Casinos have pumped billions of dollars into Minnesota tribal economies over the past 25 years — and while the state doesn’t get a cut of the profits, the Minnesota Indian Gaming Association says the whole state has cashed in.

Tribal casinos employ thousands of Minnesotans and draw millions of visitors each year, according to a report released this week that offers a glimpse into tribal gaming’s closely guarded finances.

From payroll to purchasing to tourist dollars, tribal casinos pump an estimated $1.8 billion in direct and indirect revenue back to the state each year, according to the report. It estimates that casinos and related industries, such as tribal-run hotels, employed 13,371 people, attracted 23 million visitors and channeled $482 million to other Minnesota vendors.

The report says that casinos are the 14th-largest employer in the state — ahead of the U.S. Postal Service and just behind 3M and UnitedHealth Group — and that they have become one of the largest tourism destinations, second only to the Mall of America.

Those numbers are difficult to verify independently, since the tribes do not share data on casino attendance, revenue and other measures. But communities like Prior Lake say there are definite benefits to having a tribal casino next door.

“There’s an awful lot of cooperation and mutual benefit,” said Prior Lake City Manager Frank Boyles.

The nearby Mystic Lake Casino Hotel employs an estimated 600 of his neighbors, draws a steady flow of tourists to this town of 22,000, located 20 miles southwest of Minneapolis, and generates wealth that the Shakopee Mdewakanton Sioux Community often shares.

This year, the Mdewakanton Community donated $430,000 to Prior Lake to offset the cost of policing around the casino, Boyles said. The tribe also pumps money into a variety of local causes, ranging from installing defibrillators around town to picking up the half-million dollar tab to light athletic fields at a local park.

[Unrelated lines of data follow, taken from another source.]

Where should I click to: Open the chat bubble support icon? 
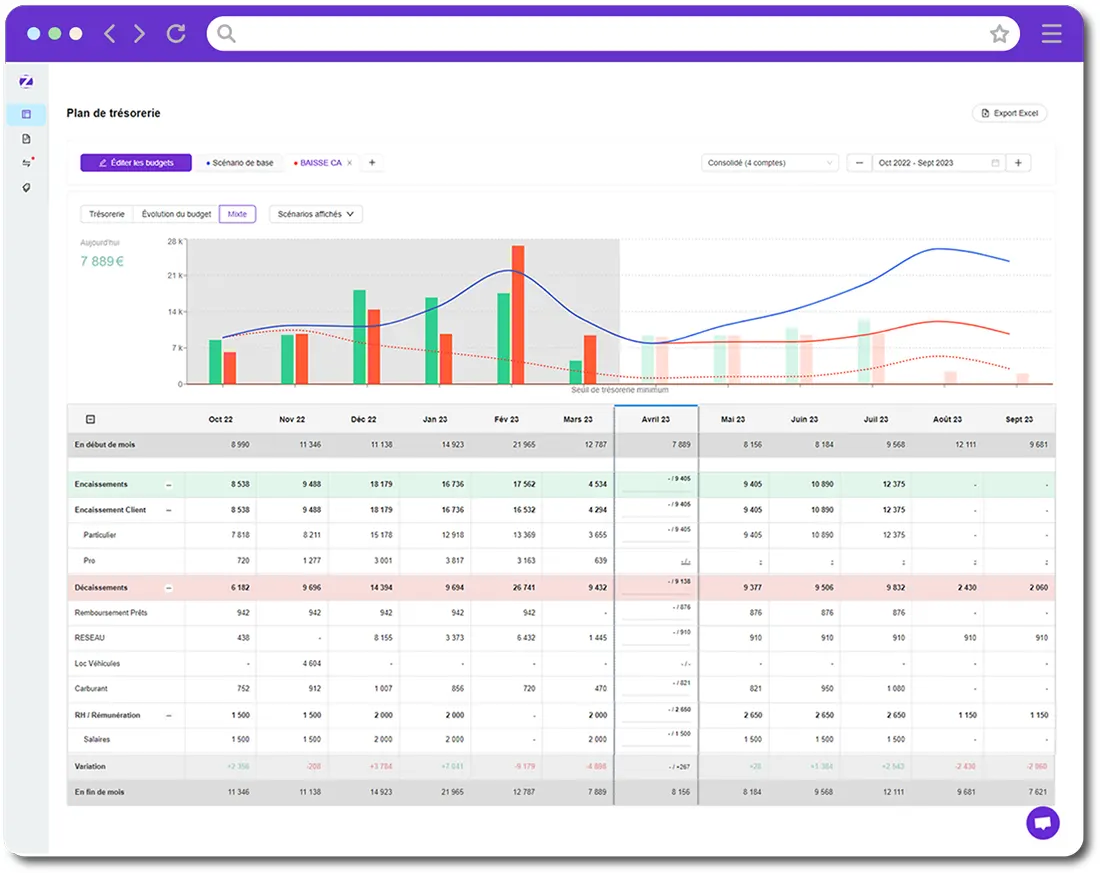pos(1042,823)
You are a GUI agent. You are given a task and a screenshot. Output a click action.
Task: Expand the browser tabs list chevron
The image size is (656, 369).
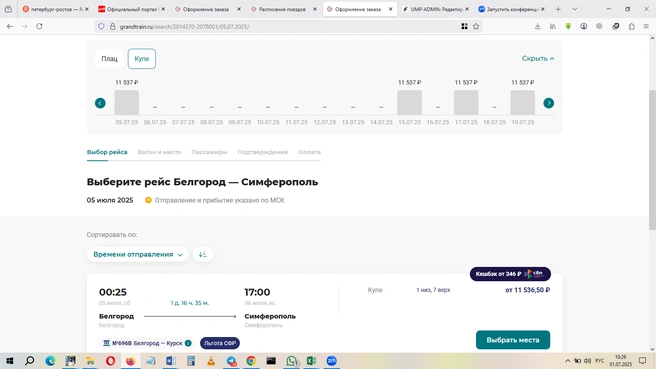click(574, 9)
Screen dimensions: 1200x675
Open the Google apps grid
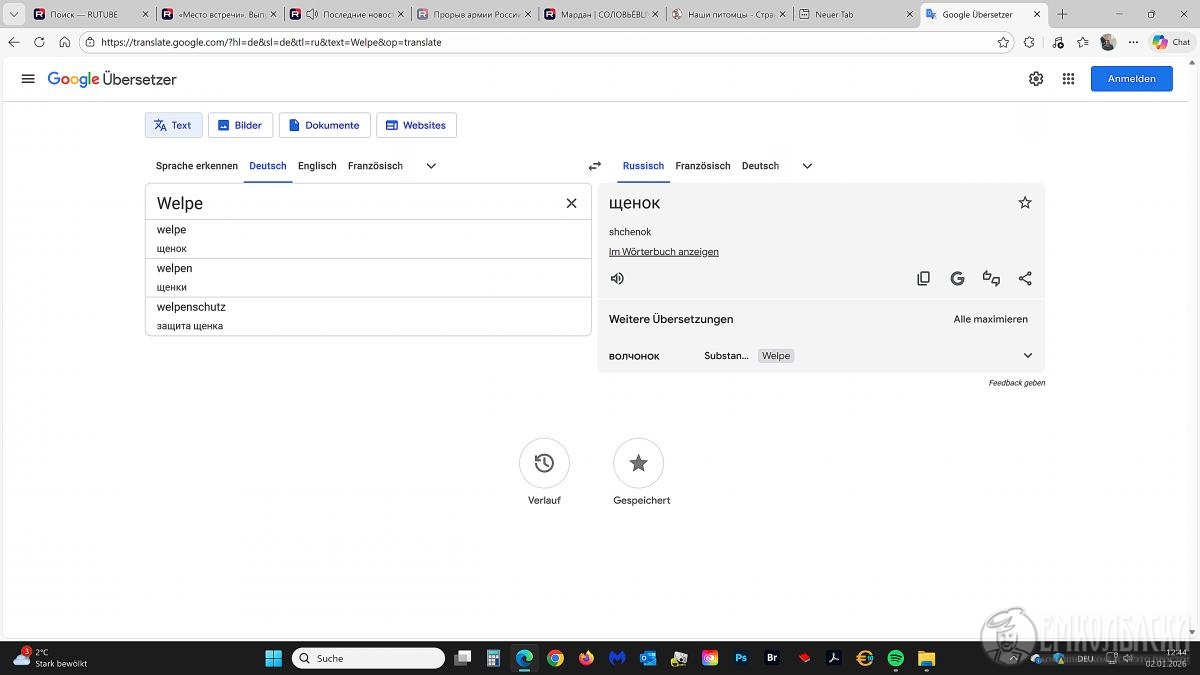1068,79
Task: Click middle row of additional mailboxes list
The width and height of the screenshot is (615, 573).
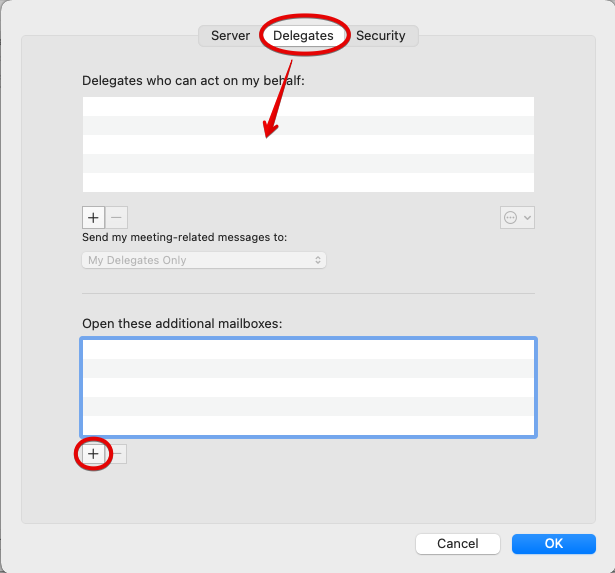Action: coord(308,387)
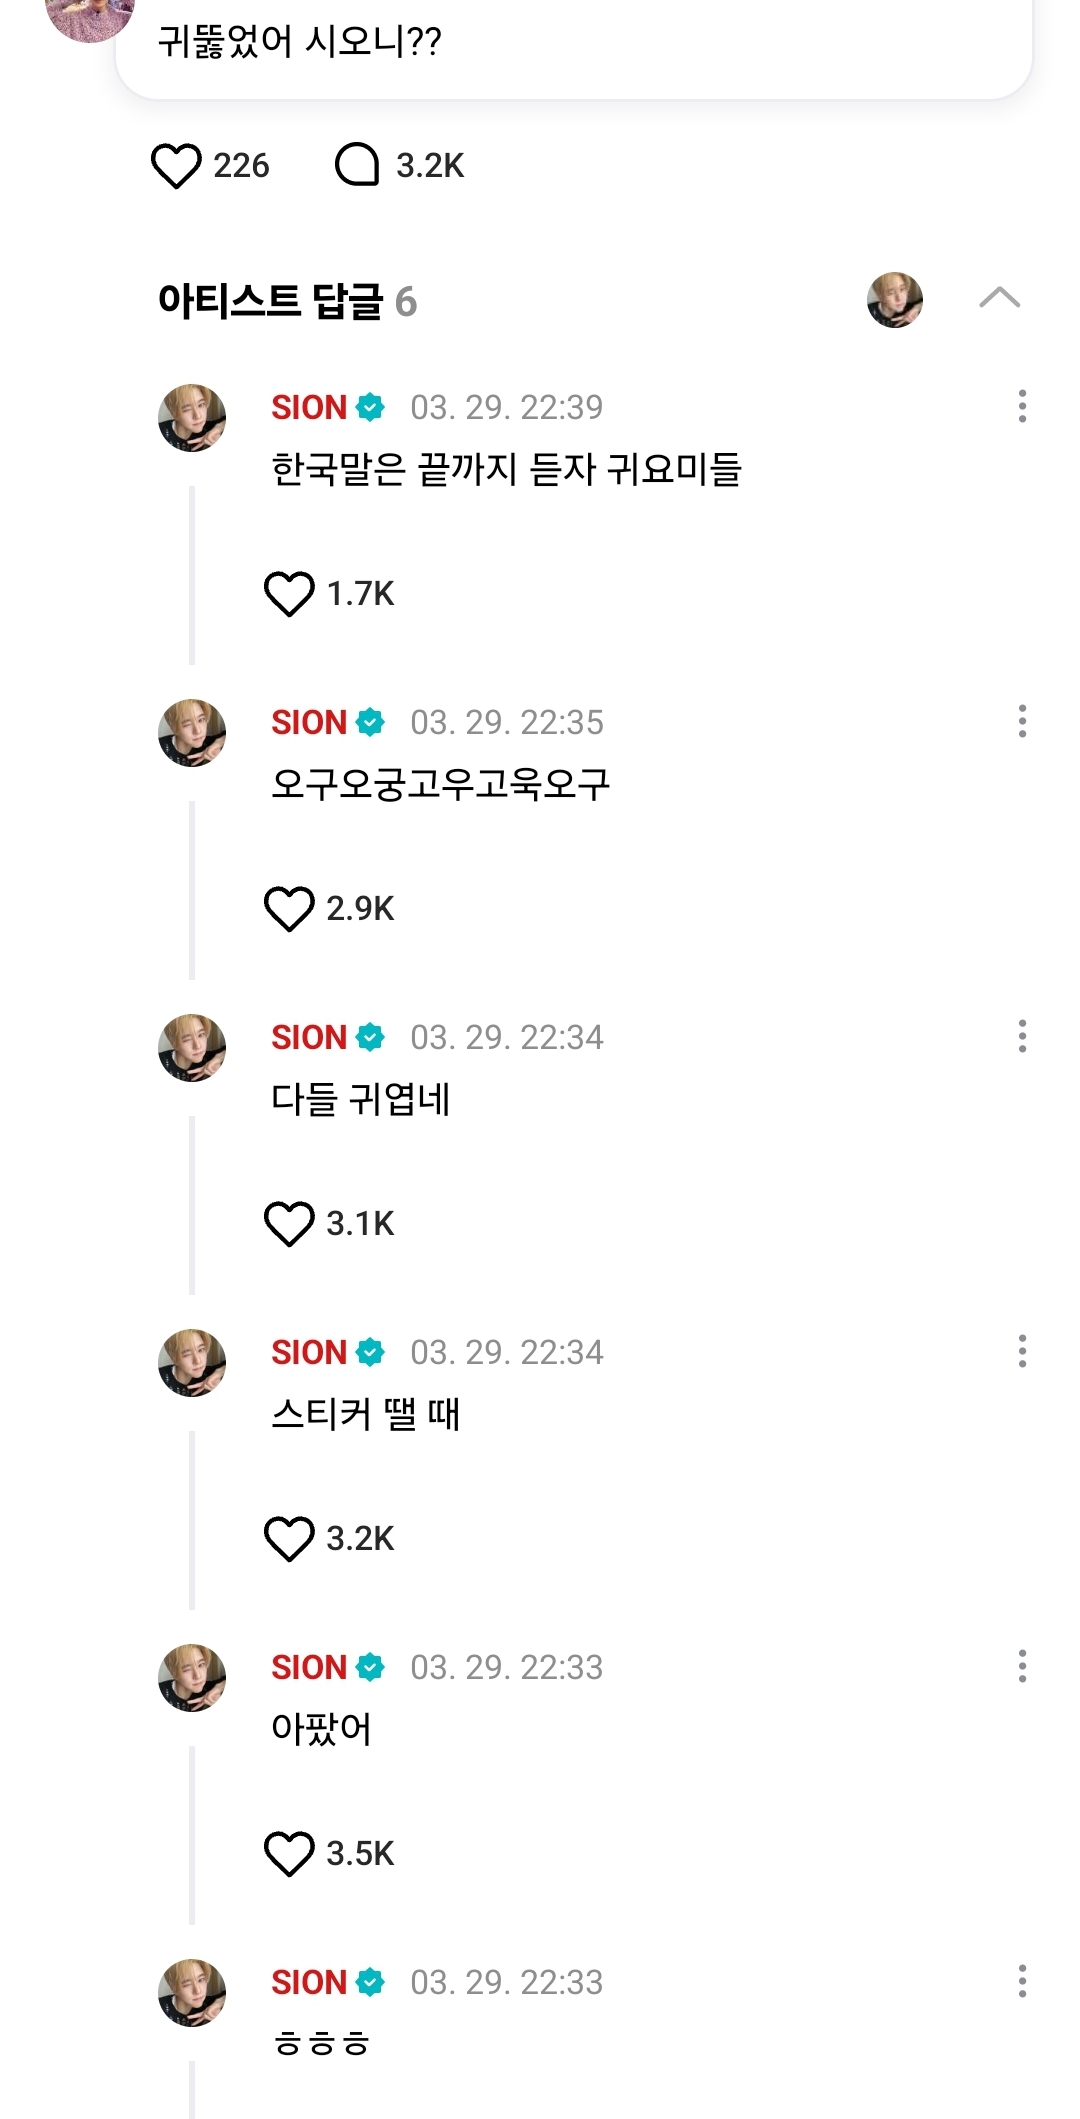Open SION's name on 22:39 reply
This screenshot has width=1080, height=2119.
(x=309, y=408)
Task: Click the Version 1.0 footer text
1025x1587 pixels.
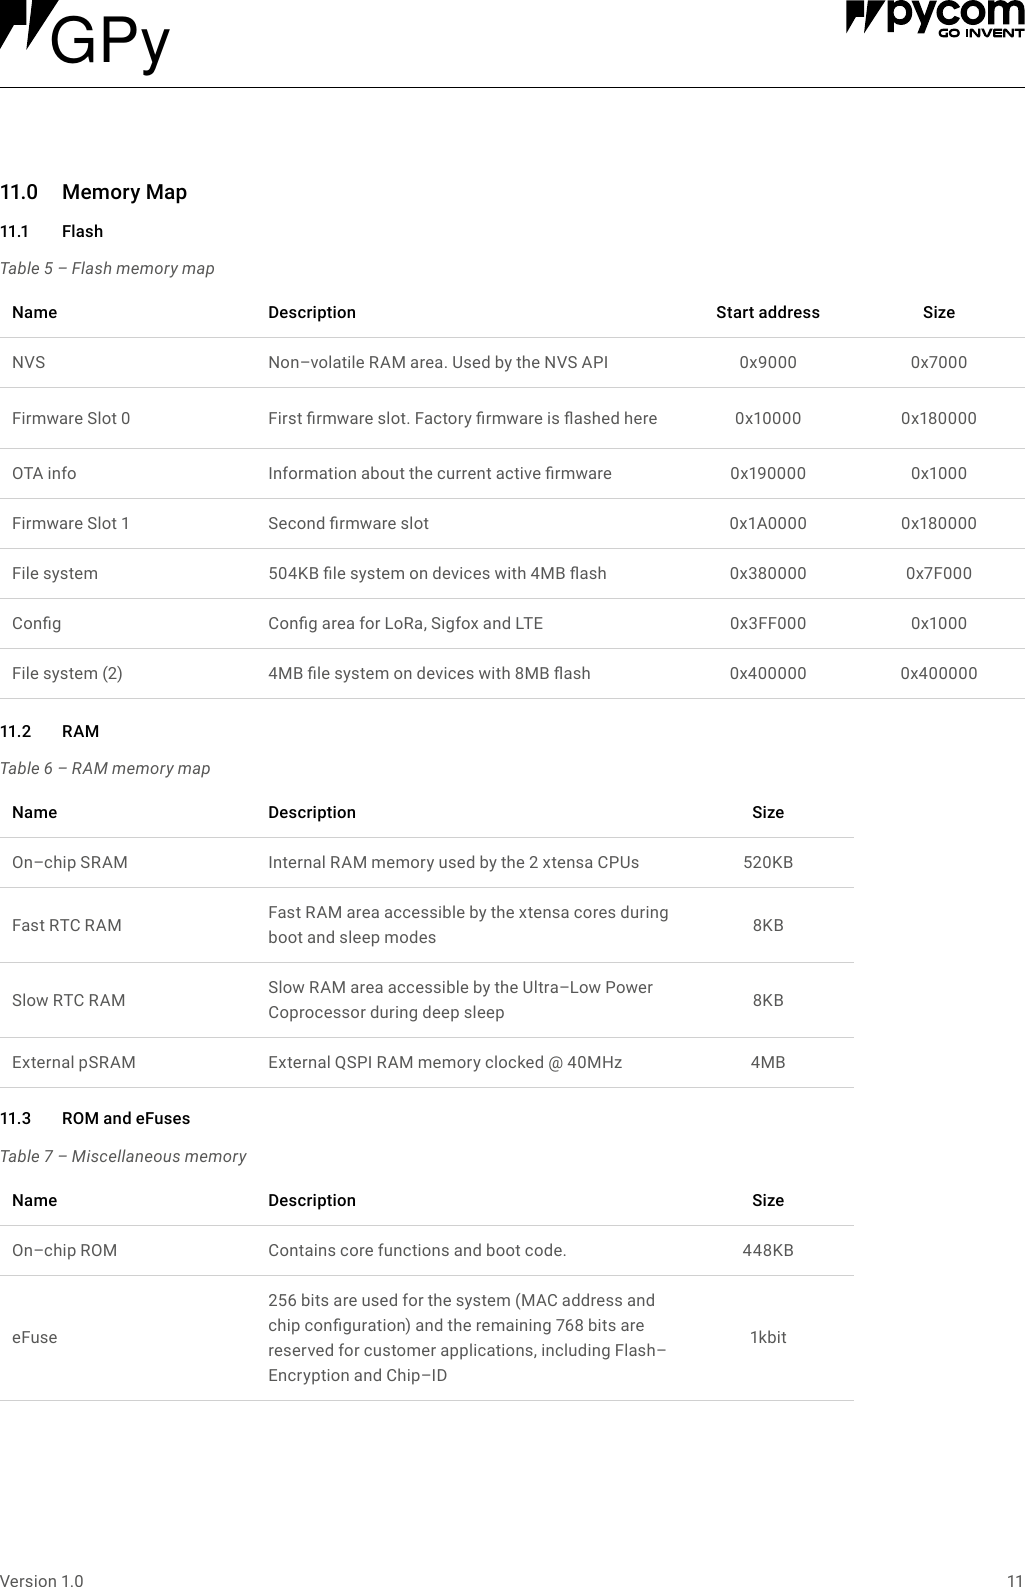Action: (42, 1580)
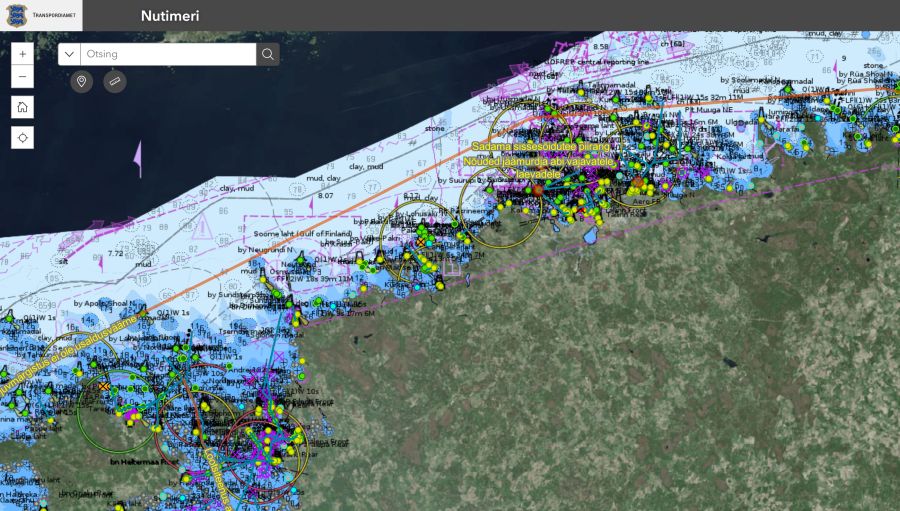This screenshot has width=900, height=511.
Task: Zoom out of the map
Action: tap(22, 77)
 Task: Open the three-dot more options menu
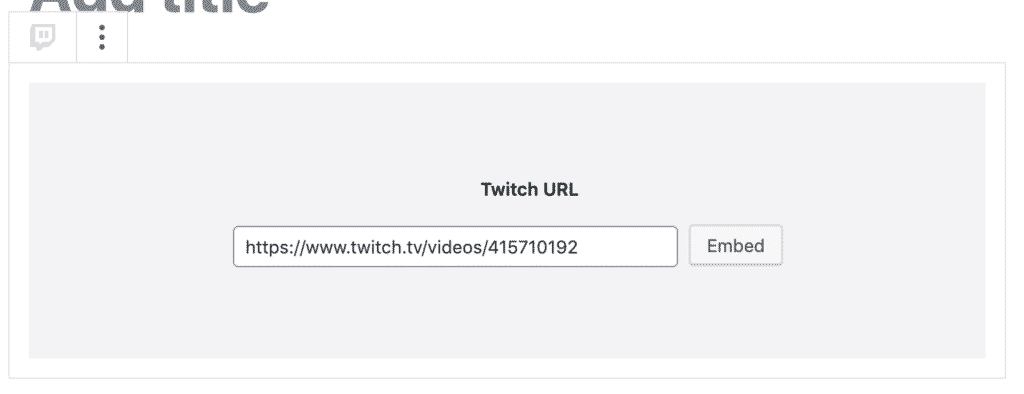click(102, 37)
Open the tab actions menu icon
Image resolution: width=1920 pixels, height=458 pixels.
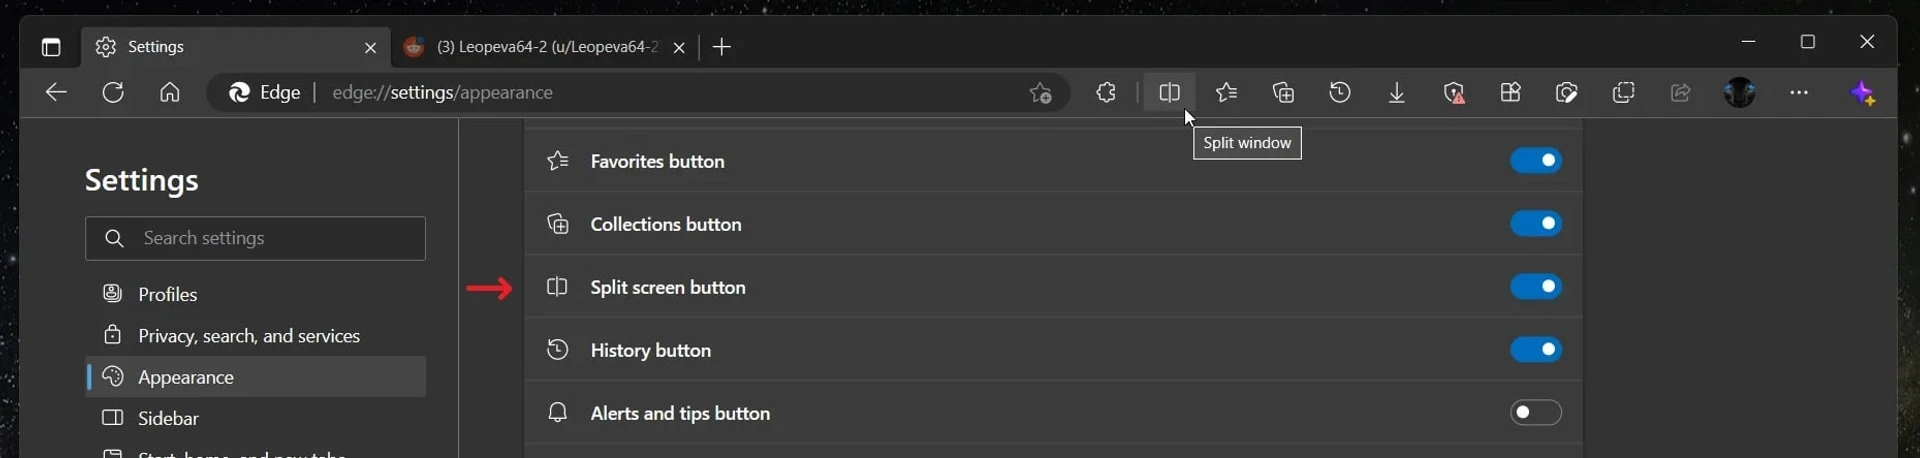[51, 47]
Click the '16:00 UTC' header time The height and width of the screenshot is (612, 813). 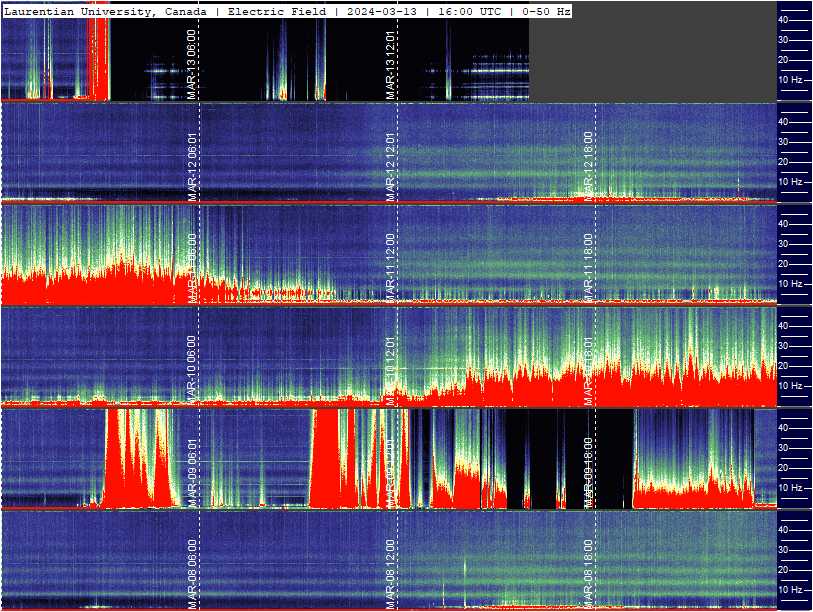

The Prior Lake and Mdewakanton governments also have joined forces on a water treatment plant, he said, and the tribe is paying for $17 million in repairs on the county road that leads to the casino. “They are a very giving people,” Boyles said.

The fact that Minnesota does not collect a share of the revenue from the tribal casinos within its borders has generated tension over the years, as the casino business boomed, allowing tribes to build schools, health clinics and businesses on once-impoverished reservations.

The new report is, in part, an effort to show that casino revenue isn’t a one-way street, said John McCarthy, the gaming association’s executive director. “The primary purpose was to show, scientifically, that tribal gaming is important to the whole state,” he said.